67°F
weather icon Clear

Death, sadly, still makes motor sports unique

When Dale Earnhardt was killed at the end of the 2001 Daytona 500, I was reporting on an NHRA national drag racing event near Phoenix.

Reports trickled into the media center about the nature of Earnhardt's crash. No one could believe the news.

I had interviewed Earnhardt about a month before, when he was testing at Las Vegas Motor Speedway. I was intimidated; he was annoyed once the red light on TV cameras clicked off.

When his death was official, I was miffed -- I had a telephone interview scheduled with him for a few days later to discuss his on-racing businesses.

I was selfish, just thinking about a lost opportunity to interview him privately.

I didn't grasp the human aspect of his death until noticing a longtime friend and publicist -- Jay Wells -- crying behind the dragstrip tower at Firebird International Raceway.

I learned Jay was a close friend of Earnhardt's. He told stories of when he lived with The Intimidator; of when Earnhardt would buzz Wells' home with his helicopter.

Drag racing at that time was a safety cocoon, even though five years before Earnhardt's fatal wreck popular Top Fuel driver Blaine Johnson had died in a crash. But that was a freak accident, we all thought.

Today, death in drag racing is not new. And it's getting old.

Wells had to endure another tragedy Saturday when Scott Kalitta, 46, died after crashing his Funny Car at Old Bridge Township Raceway Park in Englishtown, N.J.

It was the second time in two years an NHRA pro died after a racing mishap.
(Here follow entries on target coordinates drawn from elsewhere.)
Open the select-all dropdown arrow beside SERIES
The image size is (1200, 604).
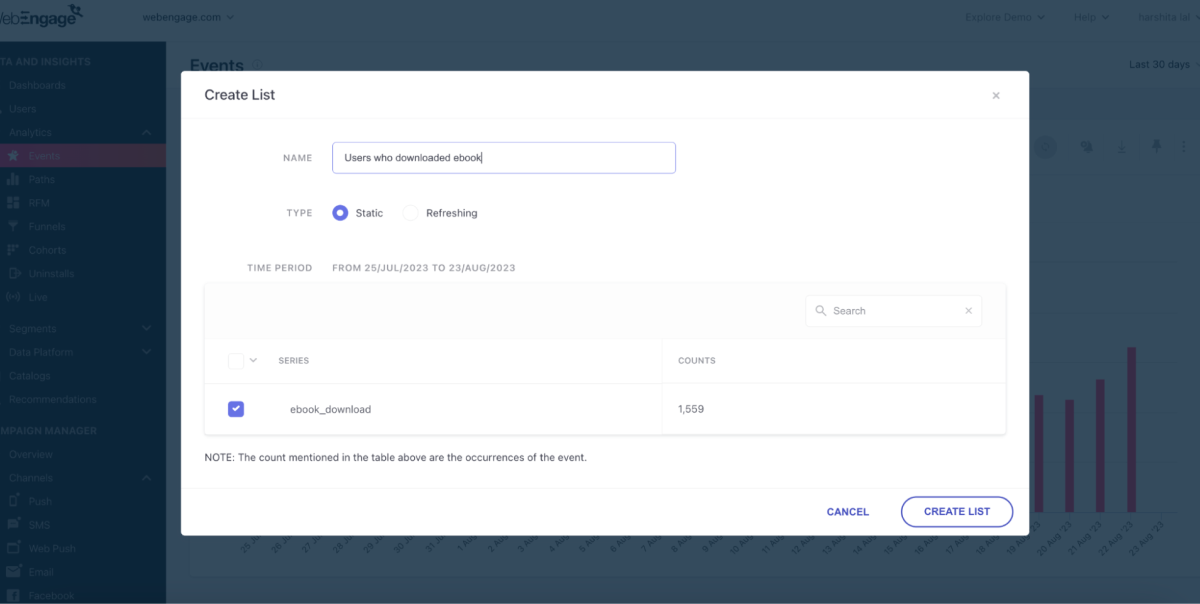[253, 360]
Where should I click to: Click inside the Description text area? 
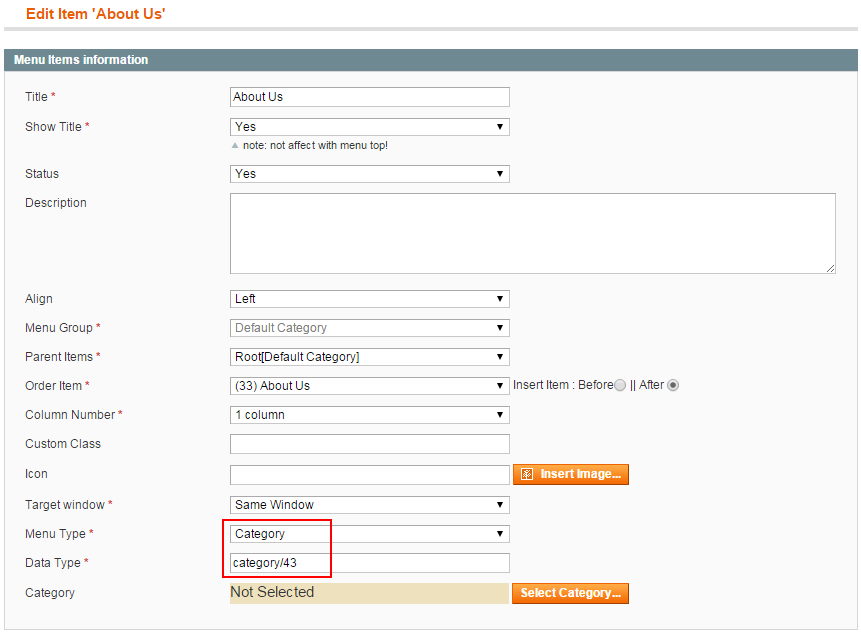point(533,233)
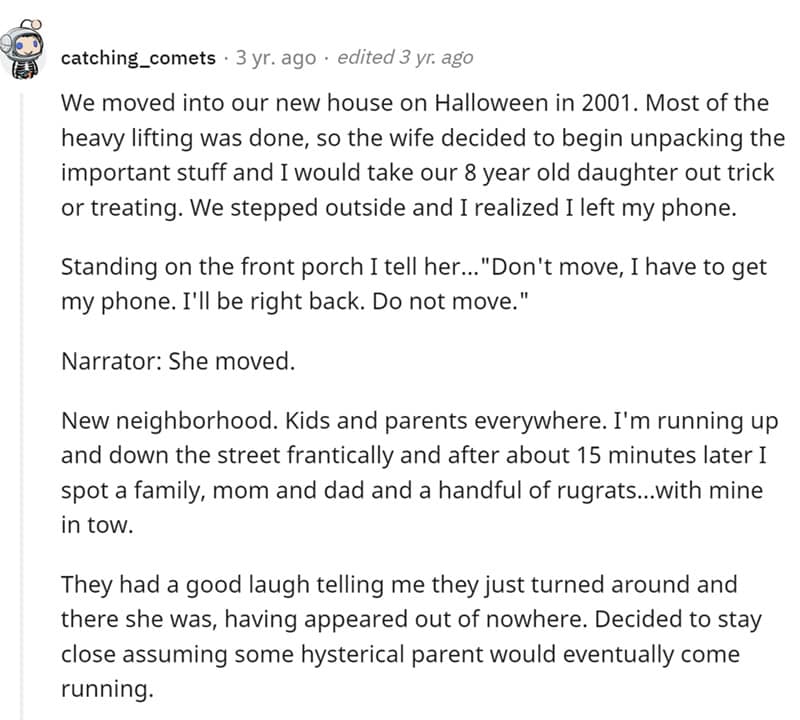Click the "Narrator: She moved." line

pos(178,361)
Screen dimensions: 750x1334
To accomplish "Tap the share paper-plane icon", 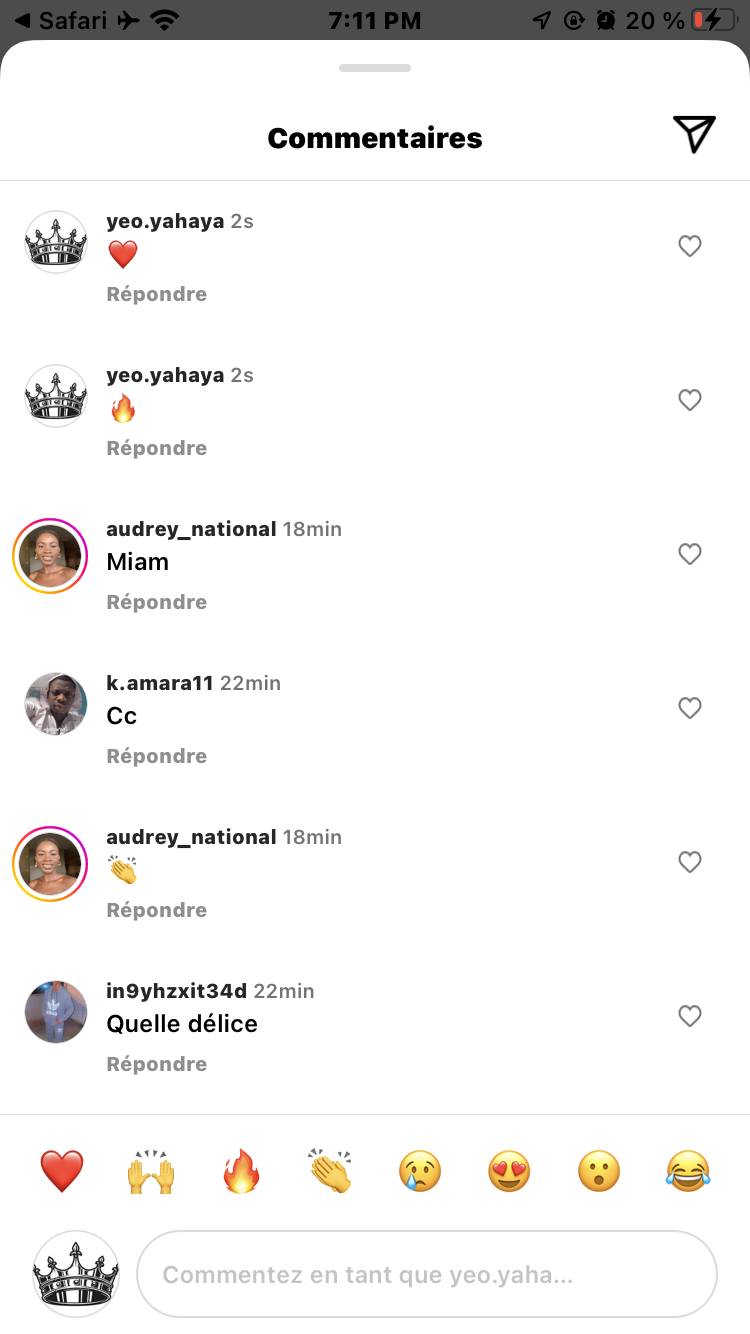I will [x=694, y=135].
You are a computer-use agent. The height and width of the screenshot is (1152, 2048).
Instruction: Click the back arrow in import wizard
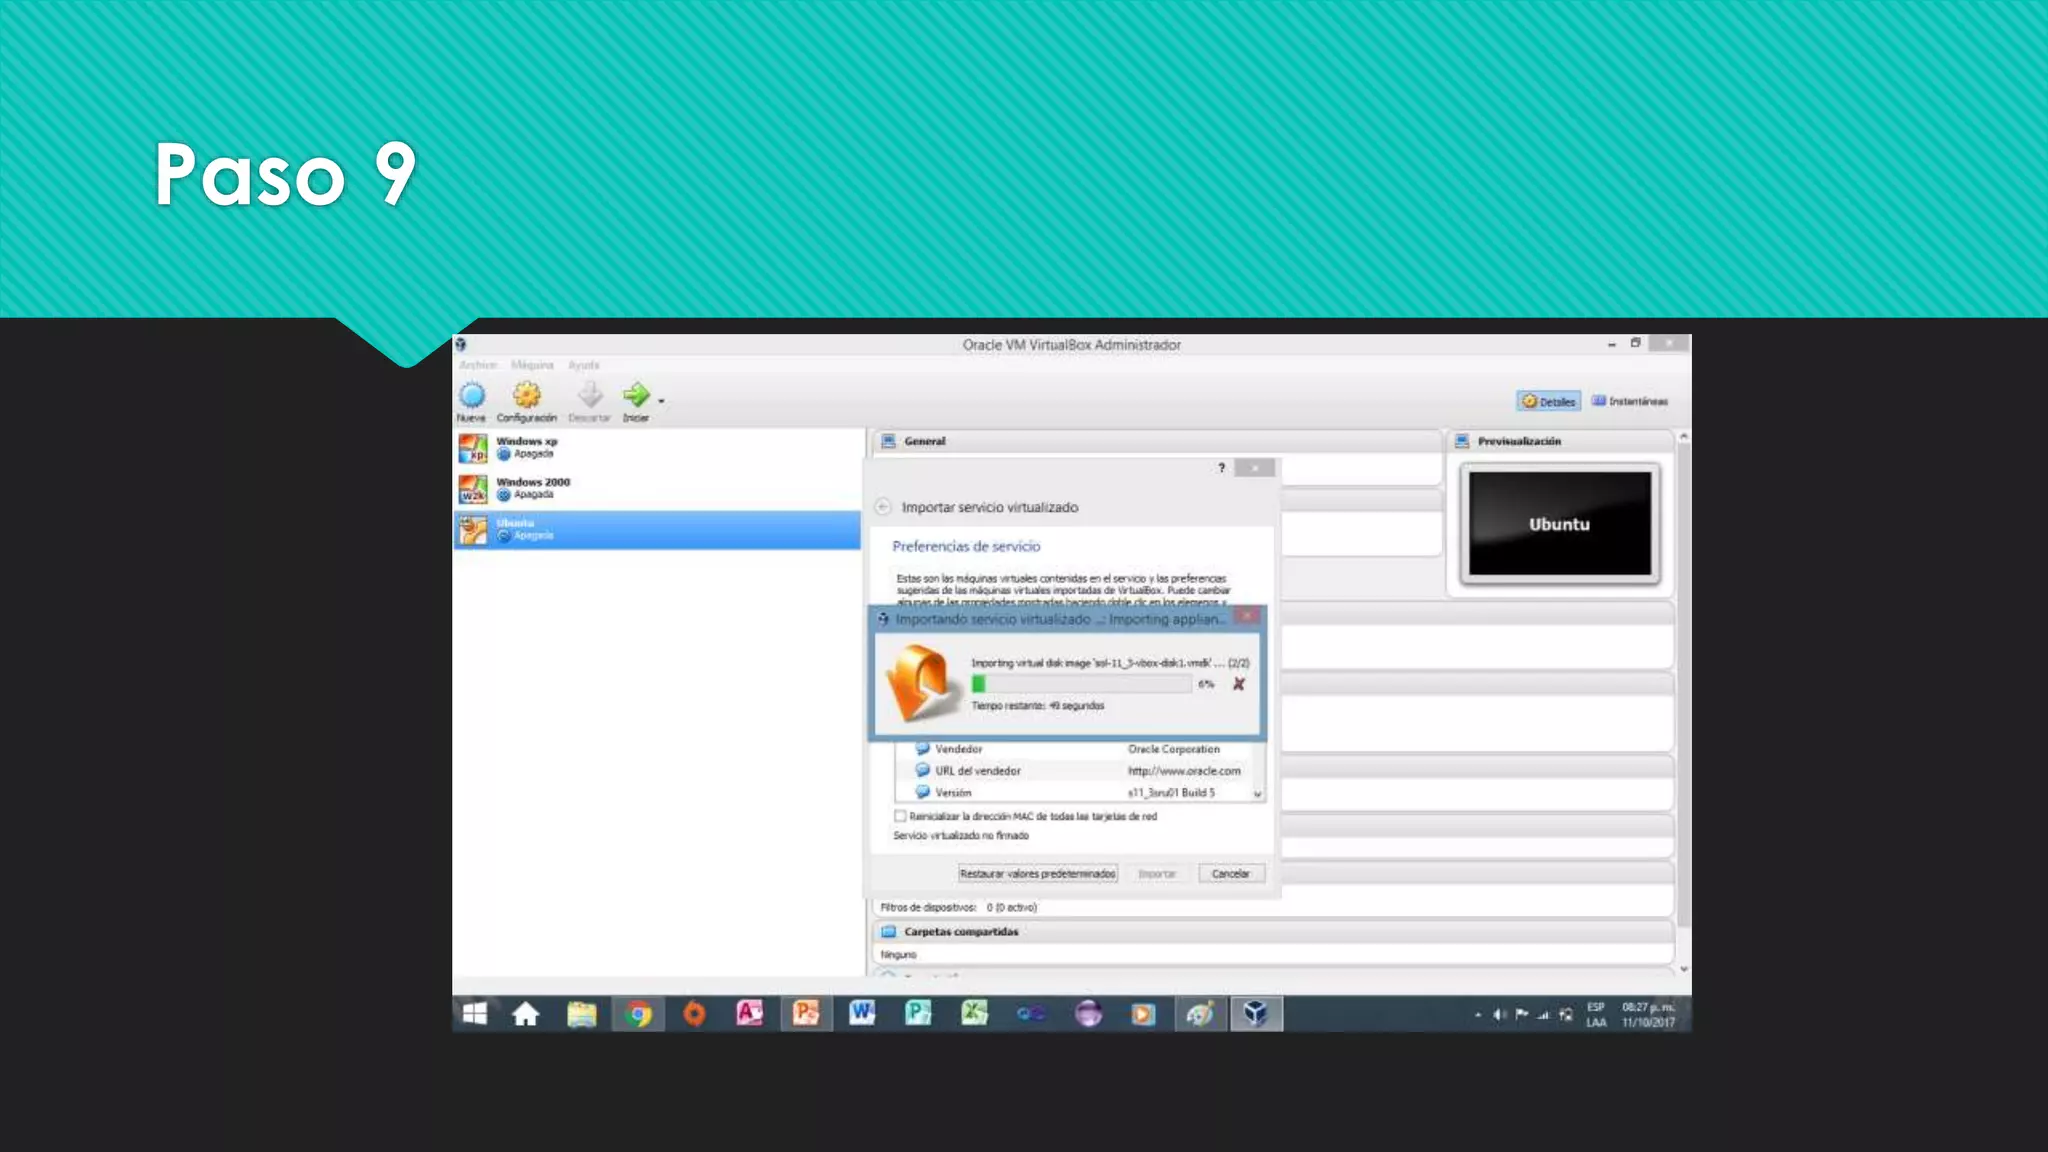coord(882,507)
Eric Medlen died four days after a testing crash in March 2007 in Gainesville, Fla.

Before Kalitta's fatal crash, the last driver to die in an NHRA Funny Car race was Jerry Schwartz in 1969. I never have heard of him.

Before Saturday, Top Fuel driver Darrell Russell, the Las Vegas champ in 2001, was the last pro to die in NHRA competition, in 2004.

 


Funny Car driver Jerry Toliver raced on his scooter to the Kalitta pit area moments after Kalitta's crash. In an ESPN2 interview a few hours later, Toliver said Connie Kalitta, Scott's father, told him Scott was gone.

 

"You mean gone to the hospital?" Toliver asked.

"No," Connie replied. "He's gone."

Those familiar with racing assumed he had been killed when his body was placed into an ambulance instead of a medical helicopter.

No one dies -- officially -- on a racetrack. They are pronounced dead at a hospital to prevent an event from being stopped like it was Saturday at E-Town, partly for repairs but mostly because police at the track declared it to be a crime scene. Not because a crime had been committed but to begin investigating the incident.

Countless racers have repeated that "Scott died doing what he loved to do." That refrain provides solace for those who recite it, but it is shallow nonetheless.

"There's a dark cloud over drag racing right now that won't be lifted for quite some time," Toliver said this week. "We'll march on as Scott would have wished and do the best job we can."

Death is part of racing, but it doesn't take away the stink.

Kalitta never received international fame for winning two Top Fuel titles, but he did for being killed in the crash. A friend traveling in Europe read about Kalitta's crash Monday in newspapers.

I watched three drag boat racers die during my career as a racetrack publicist from 1988 to 1995.

Since 1999, I've written about the racing tragedies of Earnhardt, Adam Petty, Kenny Irwin and Tony Roper in NASCAR; Greg Moore, Tony Renna and Paul Dana in the Indy-style cars; and Russell, Shelly Howard, Medlen and now Kalitta in drag racing. That's 11 racing fatalities in nine years.

A quote attributed to Ernest Hemingway but disputed by some scholars says, "There are but three true sports -- bullfighting, mountain climbing and motor-racing. The rest are merely games."

It's too bad death makes motor sports unique. And it's too bad it always will.